SOURCE>

If facings are added to the wrong SKU, the score may rise while the impact falls. If share of shelf grows in a low-potential store, the effect may be small. If the product is visible but not available in the backroom or not connected to the right order, the benefit is short-lived.
That is why share of shelf should be read together with:
- store potential;
- category role;
- SKU importance;
- OSA;
- promotion calendar;
- route frequency;
- order recommendation.
One number is rarely enough. Context makes the number useful.
OSA and OOS: the empty space is a signal, not only a problem
Out-of-stock is often best seen through the photo.
The system can detect an empty slot, a missing SKU, a broken brand block or a category that has fallen below minimum visibility. But the real value is understanding what kind of problem it is.
An empty space may mean:
- the product sold faster than expected;
- the order was too small;
- the stock is in the backroom but not replenished;
- the distributor did not deliver;
- the planogram is outdated;
- the product was moved elsewhere;
- a competitor took the space.
The same image can lead to different actions.
If the product is in the backroom, the action is replenishment. If it is missing because the order was wrong, the action is a suggested order. If the cause is weak route frequency, the action is route change. If the problem repeats across many stores, it becomes a manager escalation.
That is why computer vision should not be a standalone module. It should feed order taking, route priority, coaching and management visibility.
Edge or cloud: not a trend, but field logic
There are two main architectures.
Cloud processing: the image is uploaded to a server, processed there and the result is returned to the device.
Pros: easier central management, more powerful infrastructure, faster model updates.
Cons: depends on connectivity, can be slower in real stores, and with weak signal the rep waits or abandons the process.
Edge / on-device processing: analysis happens on the phone or local device.
Pros: works offline, returns results immediately, reduces transfer of sensitive images and fits field teams operating in stores with weak signal.
Cons: the model must be lighter, updates and device compatibility require discipline, and some heavy analysis may work better in the cloud.
The most practical model is often hybrid: fast on-device analysis for in-store action and a cloud layer for heavier analytics, model improvement and enterprise reporting.
The important question is not “is edge or cloud more modern?”

PROMPT> Copy from the shelf retail analytics text, from "OSA and OOS: the" up to and including "took the space.", keeping the wording unchanged.

DATA EXTRACT>
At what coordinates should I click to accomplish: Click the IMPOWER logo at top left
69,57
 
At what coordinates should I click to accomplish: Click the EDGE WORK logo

EXPECTED ANSWER>
OSA and OOS: the empty space is a signal, not only a problem
Out-of-stock is often best seen through the photo.
The system can detect an empty slot, a missing SKU, a broken brand block or a category that has fallen below minimum visibility. But the real value is understanding what kind of problem it is.
An empty space may mean:
- the product sold faster than expected;
- the order was too small;
- the stock is in the backroom but not replenished;
- the distributor did not deliver;
- the planogram is outdated;
- the product was moved elsewhere;
- a competitor took the space.